» **About this task**
Exclude the images and repeat all remaining entries exactly.

╭─ Available data

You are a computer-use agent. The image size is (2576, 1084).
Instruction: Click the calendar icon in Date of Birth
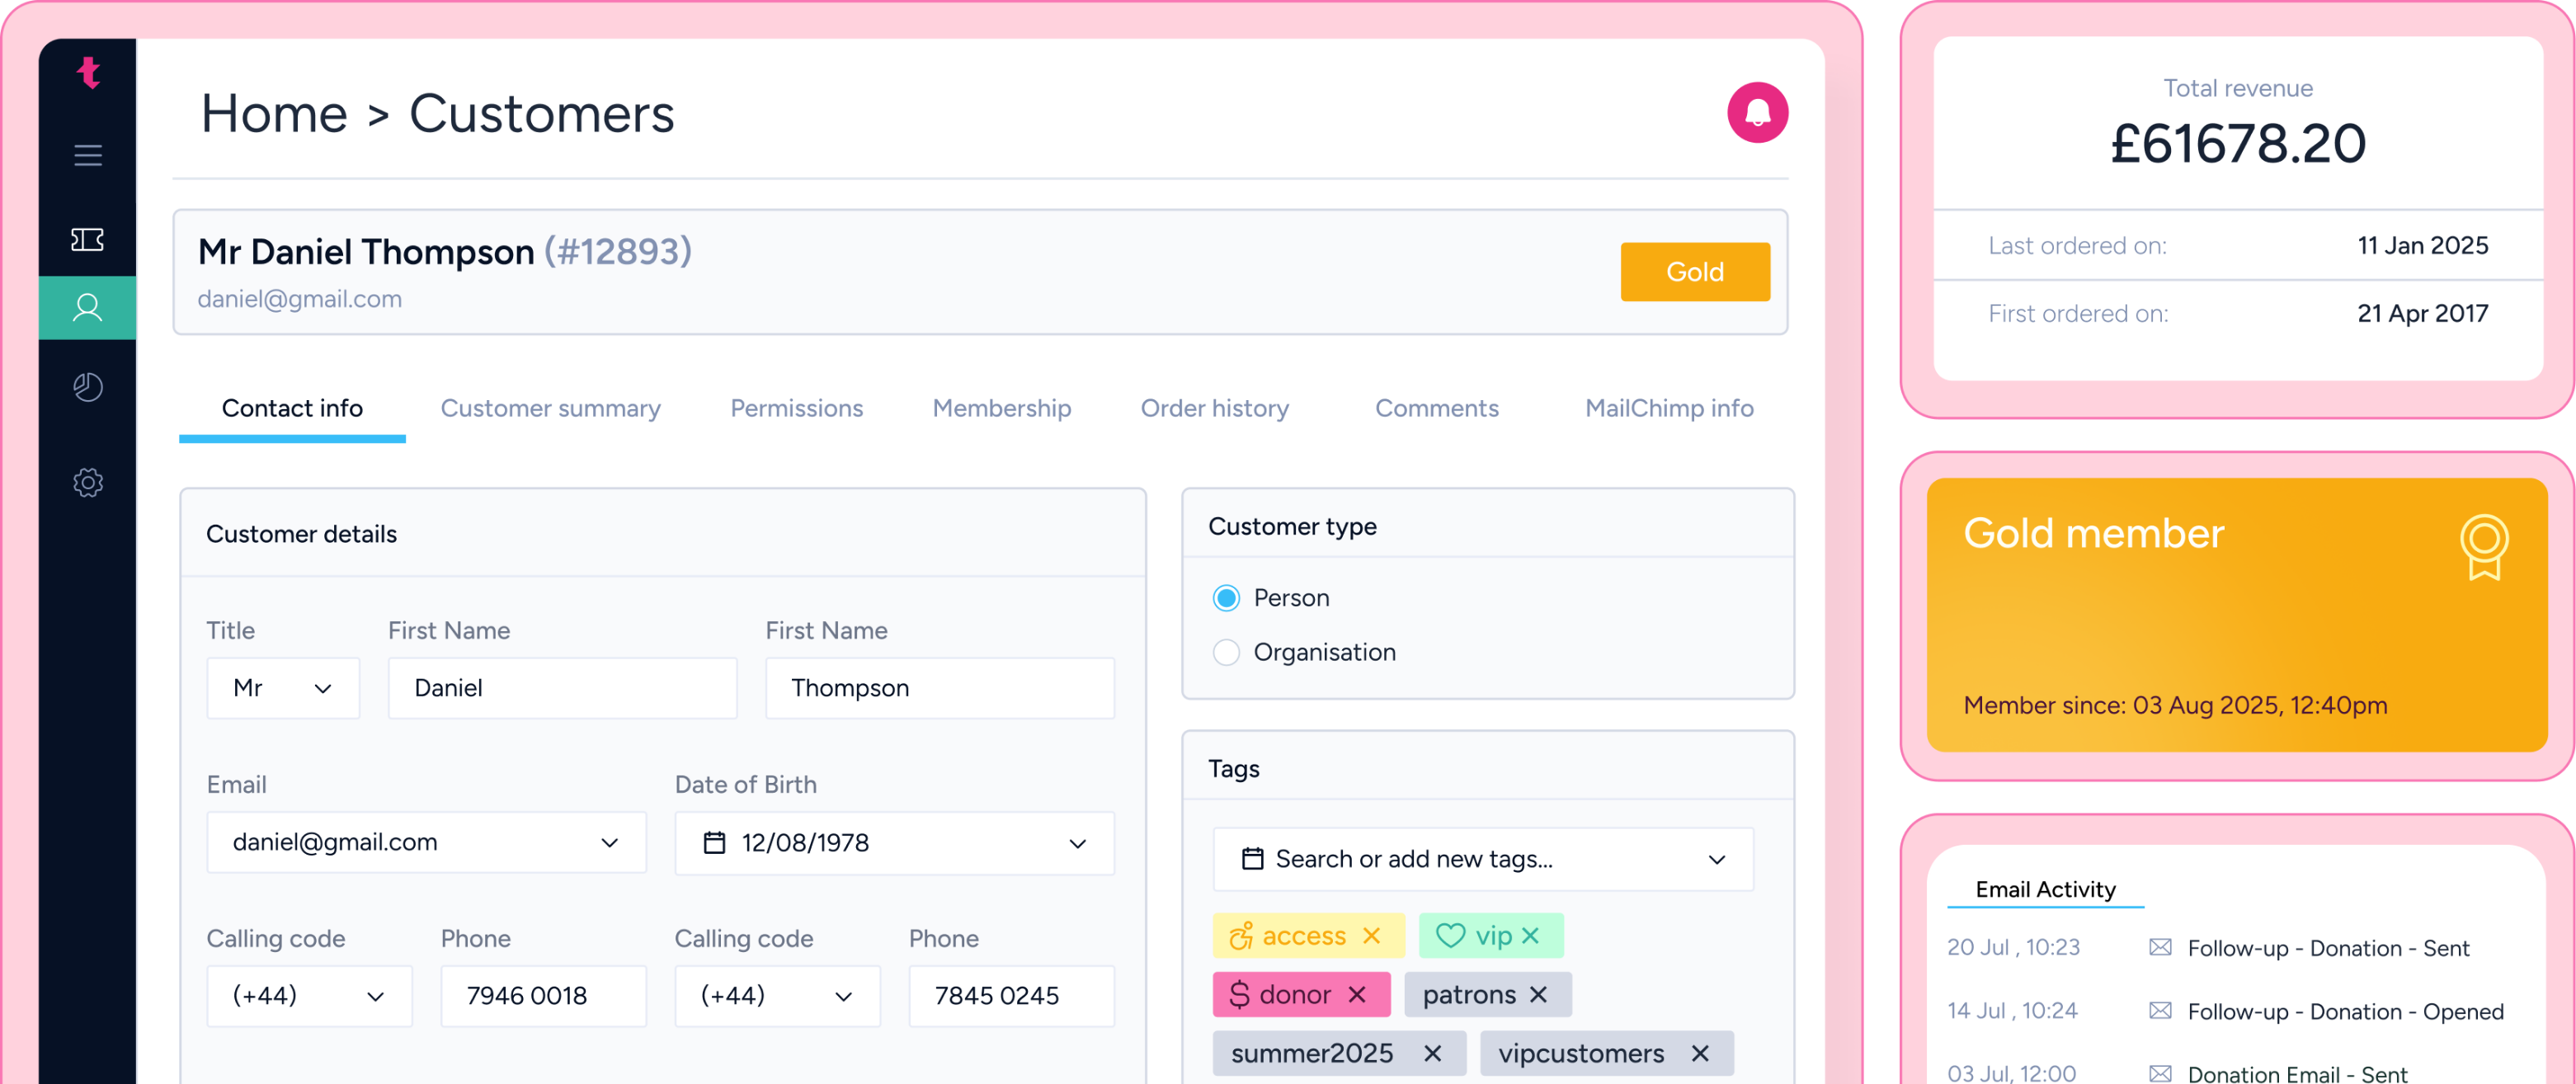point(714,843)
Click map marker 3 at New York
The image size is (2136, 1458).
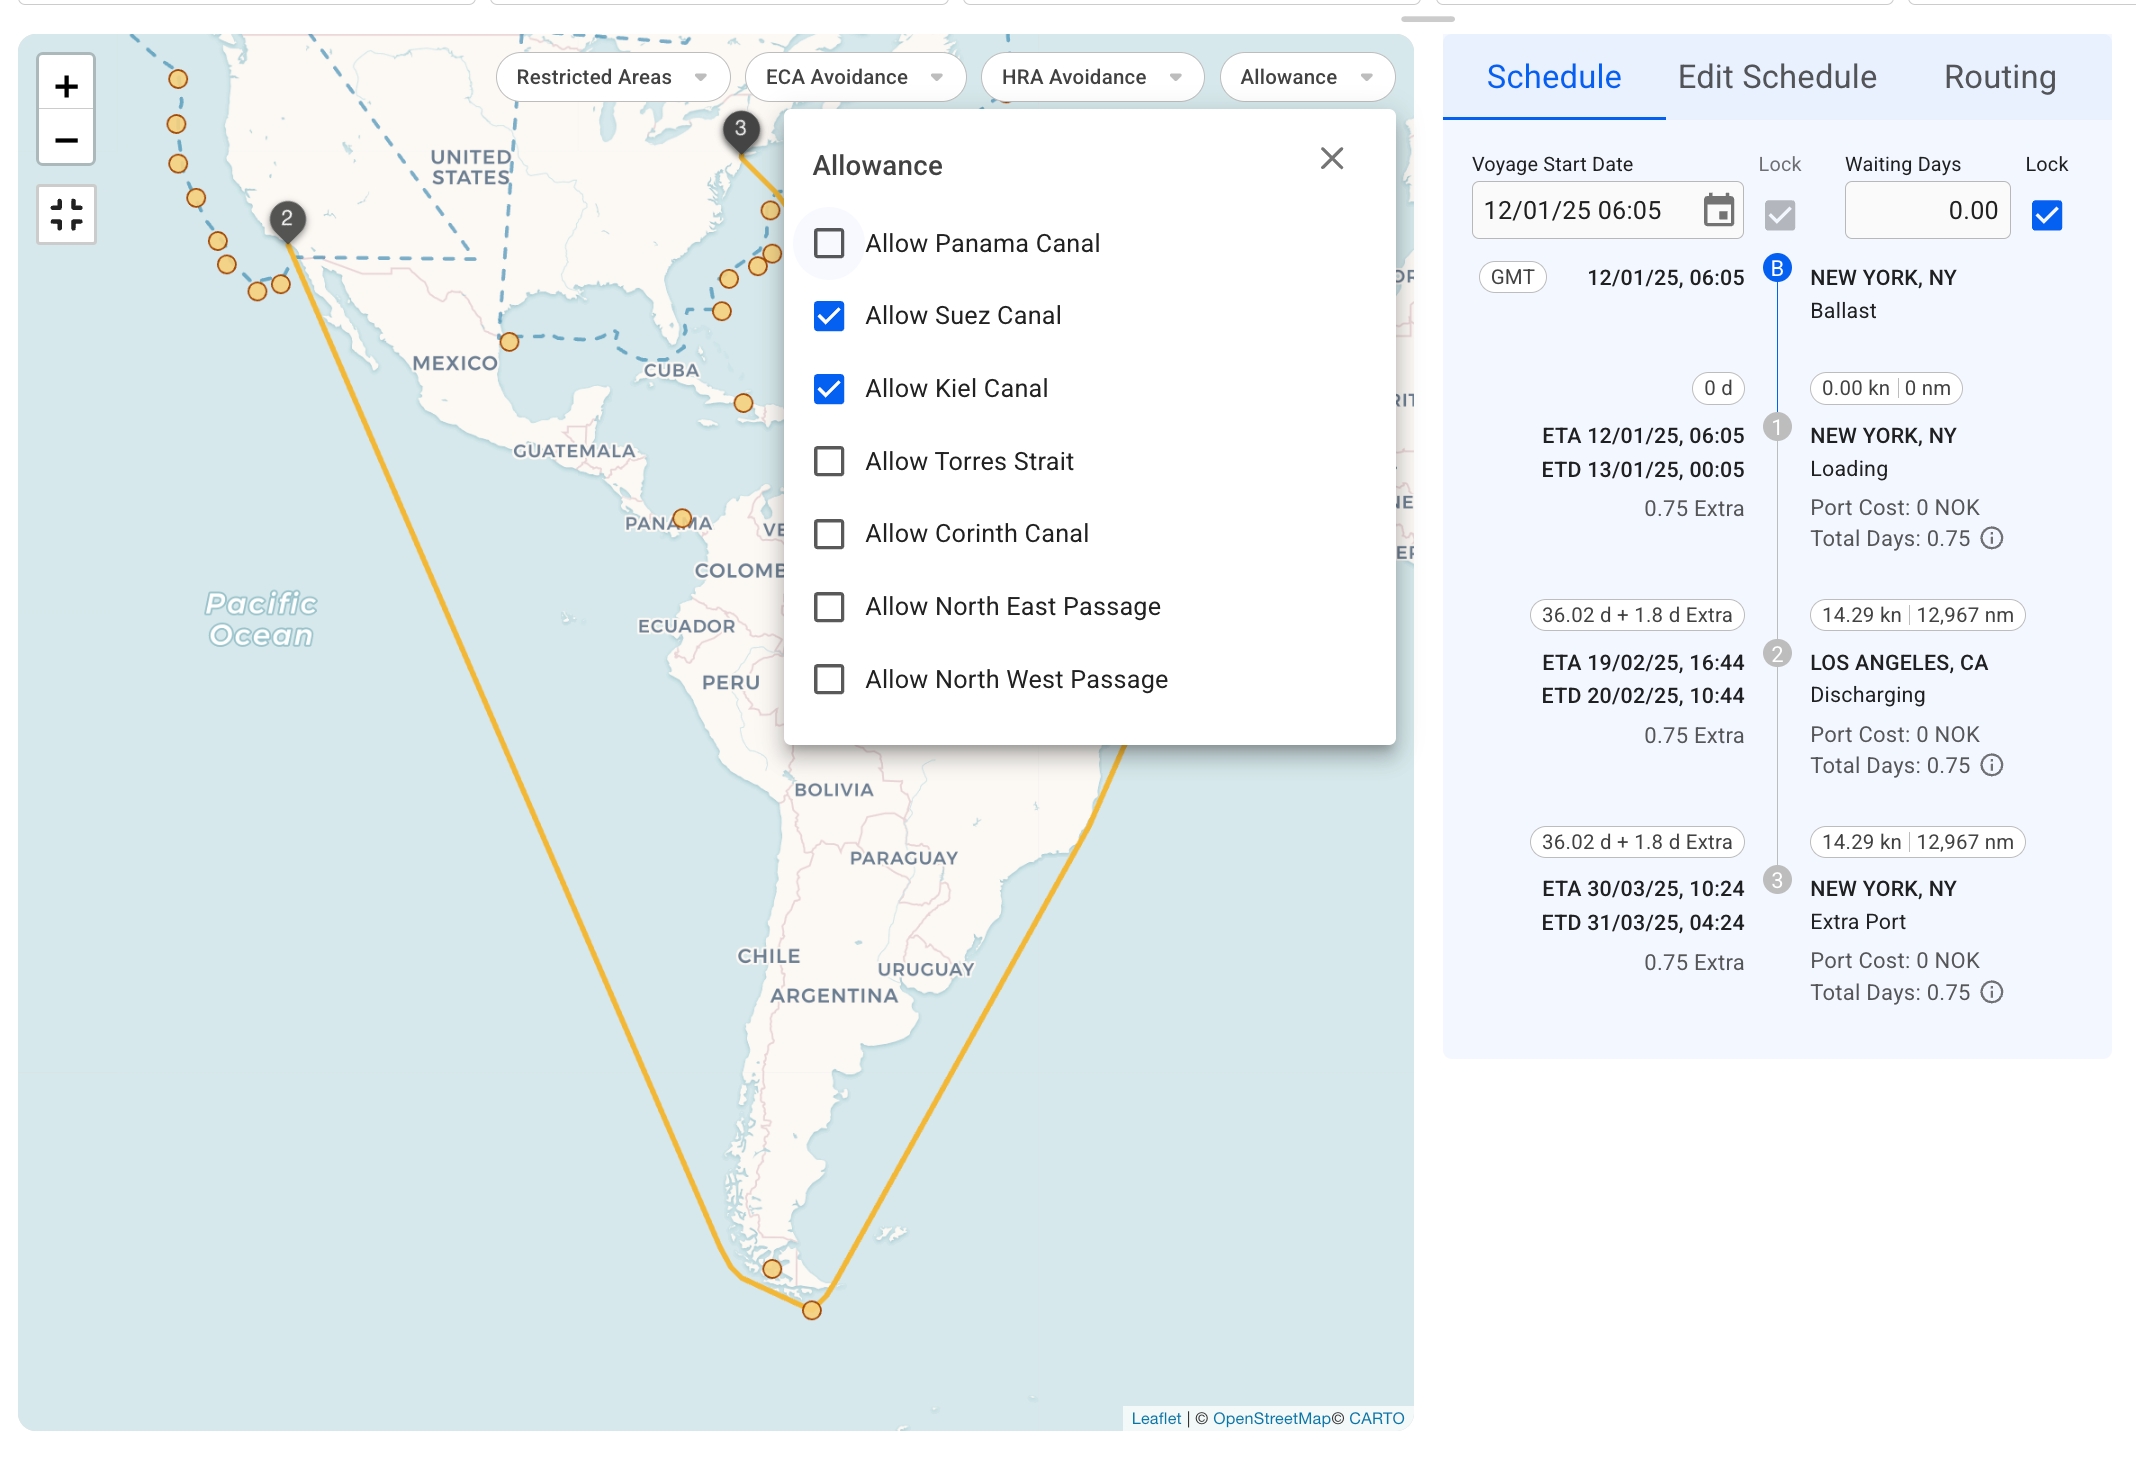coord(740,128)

╰─

» **Output for this exercise**
You are a computer-use agent. The image size is (2576, 1084).
Instruction: Click the calendar icon in Date of Birth
point(714,843)
Click map marker 3 at New York
The image size is (2136, 1458).
coord(740,128)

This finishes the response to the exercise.